I maintain an Archer C7 with Chaos Calmer (15.05.1, r48532) for a family member. I am located in Europe. I logged remotely into the gateway via ssh using a keypair. Typing netstat, I saw my own connection, but next to it was an ssh connection from Australia. There was a dropbear instance for it. But logread gave me no info about that PID or IP. So whatever there is or was, it was not a recent thing.

There were no other suspicious processes running. The connection just lingered on and on.

I tried to kill the associated dropbear instance, but it refused to die. Doing a kill -9 finally did it, and the state of the connection in netstat went from ESTABLISHED to FIN_WAIT1.

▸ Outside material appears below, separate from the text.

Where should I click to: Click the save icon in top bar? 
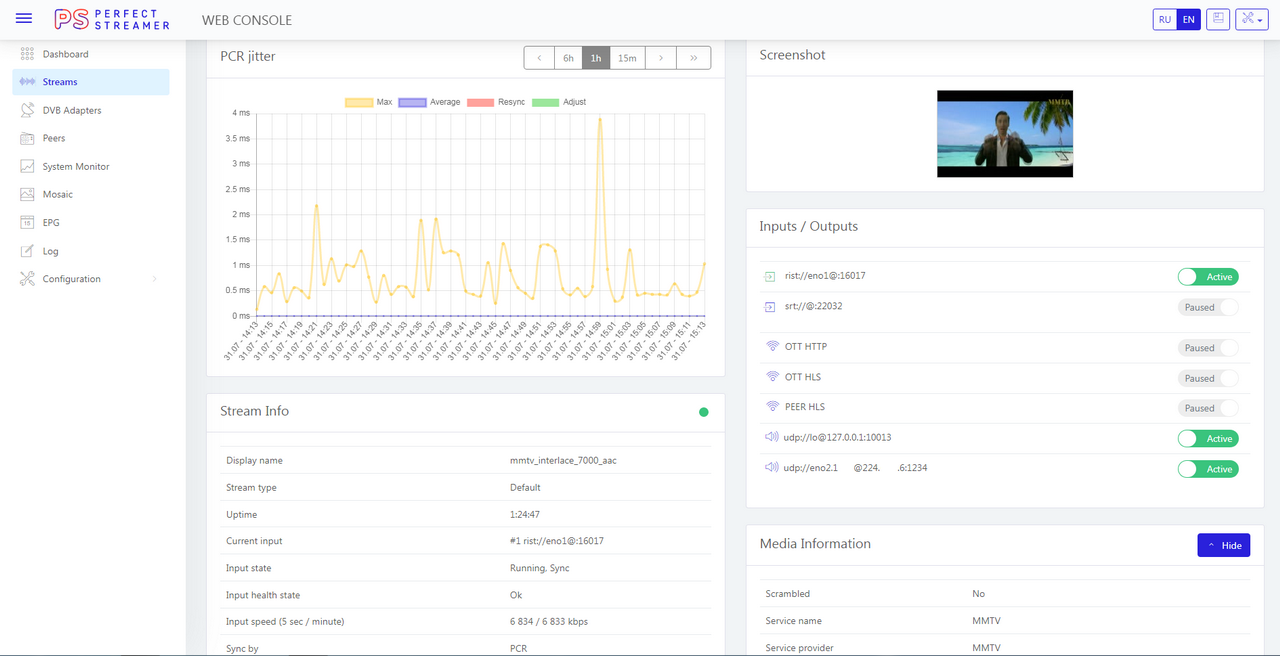1217,19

I tried two concurrent logins using my keypair. The associated dropbear is normally killable without the -9 from within the session and from the other session's shell. So there was something special in that dropbear instance.

I am going to update the affected gateway to the newest LEDE release soon. But I'd wish to know if there are any explanations for this.

Sounds like an incoming random port scanning and login attempt. Probably waiting at the login prompt. (or if you are using a non-standard port for ssh, then just an incoming connection but not even at login stage, yet.) Not quite sure how dropbear reacts if you just ping the port with a packet.

As you have opened firewall, connections from others will reach dropbear. There is not much you can do about it.

You might at least configure firewall to allow a different port than 22.
Or install some port knocking tool so that you would need to first knock a different port, before the ssh port gets opened for traffic.